Laquan Lattimore was reported missing on Aug. 3, 2015. Delaware County authorities and the FBI investigated the disappearance, before discovering his body in the Darby Creek. A medical examiner determined the cause of death to be drowning.

Police declined to comment on Lattimore’s claims, which she has reported to them repeatedly.

Sources familiar with the case told Metro that surveillance video showed Laquan heading to the creek with a group of other boys, and later showed the same group leaving, minus Laquan. Police believe as Laquan became stranded in the water and drowned, his friends panicked and fled. 

As a toddler, Laquan was moved by child welfare services from his mother’s care, then his father’s care, before being shifted to the home of Lattimore, 53, who lives in West Poplar.
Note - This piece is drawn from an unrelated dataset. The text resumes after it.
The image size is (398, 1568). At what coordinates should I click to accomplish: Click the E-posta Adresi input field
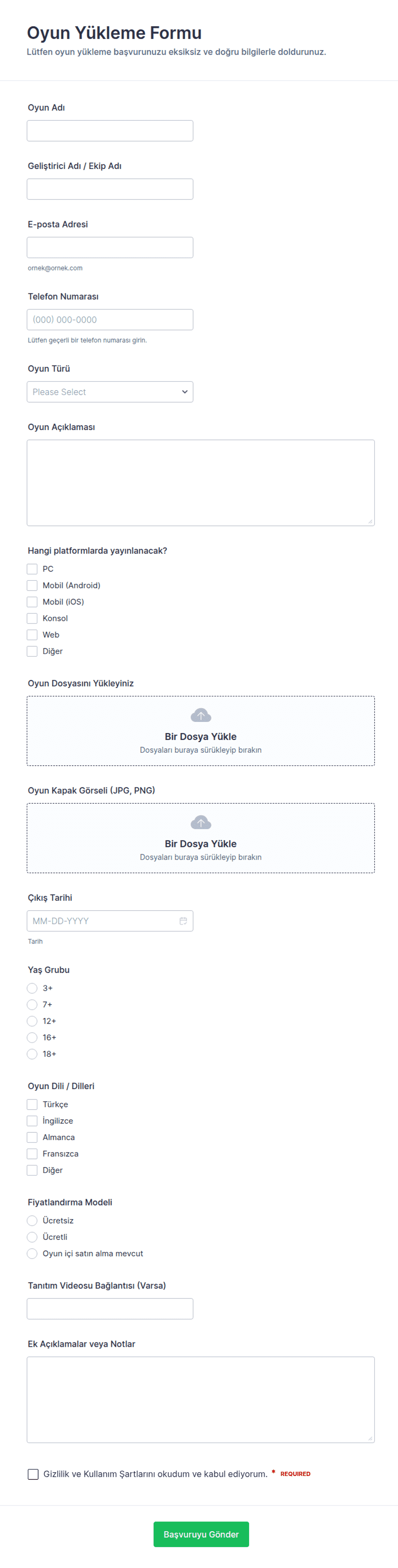click(110, 247)
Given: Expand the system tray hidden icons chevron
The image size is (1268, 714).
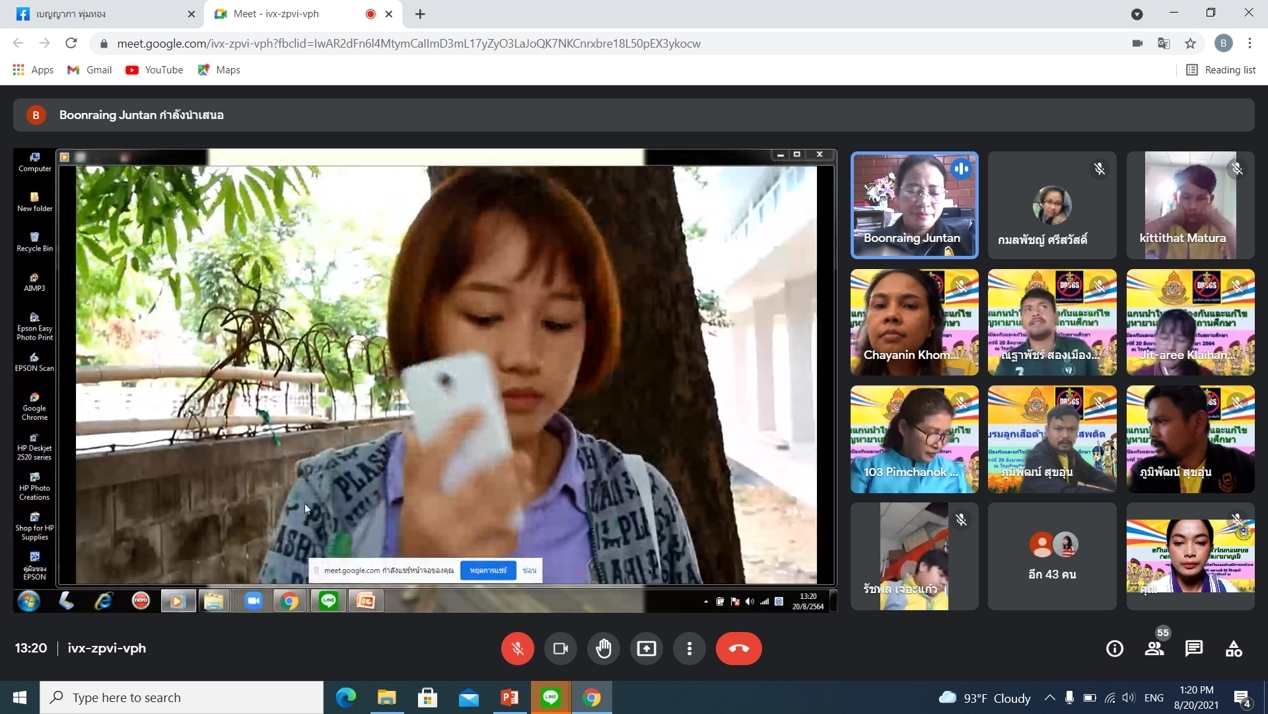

But at age 4 he was removed again to the home of a relative in Delaware County, where he lived until his death. Lattimore last saw him in July 2013, two years before he died.

Her living room in her home in the West Poplar section of Philly is dominated by a picture of him, and she has a 25-pound tote bag stuffed with documents related to the case, from police files and the medical examiner’s report to articles about other similar deaths of children that were re-investigated decades later and found to be murder.

Laquan didn’t know how to swim, she says. She doesn’t believe he would have left his bike nearby and then gone into a creek while wearing underwear and socks, which he is described as wearing in the medical examiner’s report.

No bruises or signs of a struggle were found on Laquan’s body, but “bloody, frothy sputum” was found in his upper respiratory tract. Lattimore suspects this bloody evidence is a sign that an adult in Laquan’s life may have taken his life and placed the body in the river to conceal the crime.

In fact, such sputum “is not uncommon in drowning,” said Dr. Gregory McDonald, chair of forensic medicine at the Philadelphia College of Osteopathic Medicine.

“During drowning, the small blood vessels may rupture and give a blood tinged frothy mixture in the lungs,” he said. “That’s more common than not.”

Bodies found in water pose particular difficulties for investigators, said Kimberlee Moran, a forensics professor at Rutgers, and cases do exist akin Lattimore’s theory of the murder.

“When police encounter a body in the water … they just get a big net and fish the body out, so any potentially important information is just gone,” Moran said. “There are no physiological signs that are 100 percent consistent across drownings … There are circumstances where a child is killed and it’s very convenient to just place the body in water.”

For grieving relatives like Lattimore, these challenges make the tragic loss of her son even tougher to deal with. And she said she is considering pursuing legal avenues to re-investigate the case.

“I can’t believe my boy is gone,” she said. “I live this nightmare every day. My gut instinct is telling me he was murdered.”